[Entries on target coordinates]
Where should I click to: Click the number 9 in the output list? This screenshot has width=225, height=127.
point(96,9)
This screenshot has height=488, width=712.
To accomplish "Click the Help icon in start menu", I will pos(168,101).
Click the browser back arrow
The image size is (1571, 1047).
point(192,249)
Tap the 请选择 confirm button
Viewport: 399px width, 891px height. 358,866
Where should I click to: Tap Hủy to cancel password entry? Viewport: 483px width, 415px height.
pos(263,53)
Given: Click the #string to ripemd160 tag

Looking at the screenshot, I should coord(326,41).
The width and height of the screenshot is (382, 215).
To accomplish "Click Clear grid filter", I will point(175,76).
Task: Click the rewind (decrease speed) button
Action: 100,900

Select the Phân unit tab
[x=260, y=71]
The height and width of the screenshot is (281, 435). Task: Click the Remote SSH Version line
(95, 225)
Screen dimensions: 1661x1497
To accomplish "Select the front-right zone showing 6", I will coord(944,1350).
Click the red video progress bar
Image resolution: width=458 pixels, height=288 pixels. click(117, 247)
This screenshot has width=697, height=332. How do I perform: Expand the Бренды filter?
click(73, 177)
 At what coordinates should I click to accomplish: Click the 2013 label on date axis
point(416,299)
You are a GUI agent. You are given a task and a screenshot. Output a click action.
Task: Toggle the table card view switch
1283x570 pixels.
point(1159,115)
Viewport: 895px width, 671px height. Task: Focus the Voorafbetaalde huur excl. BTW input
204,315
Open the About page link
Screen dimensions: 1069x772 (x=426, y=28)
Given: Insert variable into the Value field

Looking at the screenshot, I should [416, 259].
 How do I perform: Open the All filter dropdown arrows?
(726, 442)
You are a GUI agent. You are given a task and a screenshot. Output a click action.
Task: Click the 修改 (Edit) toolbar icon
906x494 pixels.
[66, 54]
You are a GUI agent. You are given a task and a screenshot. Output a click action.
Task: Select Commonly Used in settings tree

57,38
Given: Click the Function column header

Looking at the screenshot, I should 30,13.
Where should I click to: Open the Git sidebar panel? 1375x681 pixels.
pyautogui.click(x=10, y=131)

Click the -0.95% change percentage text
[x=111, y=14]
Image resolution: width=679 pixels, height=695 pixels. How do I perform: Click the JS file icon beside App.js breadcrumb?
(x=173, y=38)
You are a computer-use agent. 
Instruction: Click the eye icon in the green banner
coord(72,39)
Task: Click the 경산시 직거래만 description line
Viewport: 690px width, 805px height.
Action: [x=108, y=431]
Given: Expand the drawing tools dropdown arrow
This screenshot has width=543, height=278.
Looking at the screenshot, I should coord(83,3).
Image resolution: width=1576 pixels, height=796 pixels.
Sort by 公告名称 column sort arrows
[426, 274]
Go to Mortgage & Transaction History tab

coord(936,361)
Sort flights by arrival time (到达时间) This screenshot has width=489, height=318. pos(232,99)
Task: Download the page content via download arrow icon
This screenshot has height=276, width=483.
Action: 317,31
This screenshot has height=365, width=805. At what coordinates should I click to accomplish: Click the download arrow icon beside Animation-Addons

### [DESCRIPTION OF THE TASK]
Rewrite all of the data above, replacing "dropdown" with "drop-down" wherever it occurs and keeping everything else the same.

### [COMPLETE OUTPUT]
Where should I click to: Click the number 9 in the output list? This screenshot has width=225, height=127.
point(96,9)
This screenshot has height=488, width=712.
To accomplish "Click the Help icon in start menu", I will pos(168,101).
Click the browser back arrow
The image size is (1571, 1047).
point(192,249)
Tap the 请选择 confirm button
Viewport: 399px width, 891px height. 358,866
Where should I click to: Tap Hủy to cancel password entry? Viewport: 483px width, 415px height.
pos(263,53)
Given: Click the #string to ripemd160 tag

Looking at the screenshot, I should coord(326,41).
The width and height of the screenshot is (382, 215).
To accomplish "Click Clear grid filter", I will point(175,76).
Task: Click the rewind (decrease speed) button
Action: 100,900

Select the Phân unit tab
[x=260, y=71]
The height and width of the screenshot is (281, 435). Task: Click the Remote SSH Version line
(95, 225)
Screen dimensions: 1661x1497
To accomplish "Select the front-right zone showing 6", I will coord(944,1350).
Click the red video progress bar
Image resolution: width=458 pixels, height=288 pixels. click(117, 247)
This screenshot has width=697, height=332. How do I perform: Expand the Бренды filter?
click(73, 177)
 At what coordinates should I click to accomplish: Click the 2013 label on date axis
point(416,299)
You are a GUI agent. You are given a task and a screenshot. Output a click action.
Task: Toggle the table card view switch
1283x570 pixels.
point(1159,115)
Viewport: 895px width, 671px height. Task: Focus the Voorafbetaalde huur excl. BTW input
204,315
Open the About page link
Screen dimensions: 1069x772 (x=426, y=28)
Given: Insert variable into the Value field

Looking at the screenshot, I should [416, 259].
 How do I perform: Open the All filter drop-down arrows?
(726, 442)
You are a GUI agent. You are given a task and a screenshot. Output a click action.
Task: Click the 修改 (Edit) toolbar icon
906x494 pixels.
[66, 54]
You are a GUI agent. You are given a task and a screenshot. Output a click action.
Task: Select Commonly Used in settings tree

57,38
Given: Click the Function column header

Looking at the screenshot, I should 30,13.
Where should I click to: Open the Git sidebar panel? 1375x681 pixels.
pyautogui.click(x=10, y=131)

Click the -0.95% change percentage text
[x=111, y=14]
Image resolution: width=679 pixels, height=695 pixels. How do I perform: Click the JS file icon beside App.js breadcrumb?
(x=173, y=38)
You are a computer-use agent. 
Instruction: Click the eye icon in the green banner
coord(72,39)
Task: Click the 경산시 직거래만 description line
Viewport: 690px width, 805px height.
Action: [x=108, y=431]
Given: Expand the drawing tools drop-down arrow
This screenshot has width=543, height=278.
Looking at the screenshot, I should coord(83,3).
Image resolution: width=1576 pixels, height=796 pixels.
Sort by 公告名称 column sort arrows
[426, 274]
Go to Mortgage & Transaction History tab

coord(936,361)
Sort flights by arrival time (到达时间) This screenshot has width=489, height=318. pos(232,99)
Task: Download the page content via download arrow icon
This screenshot has height=276, width=483.
Action: 317,31
This screenshot has height=365, width=805. At what coordinates should I click to accomplish: Click the download arrow icon beside Animation-Addons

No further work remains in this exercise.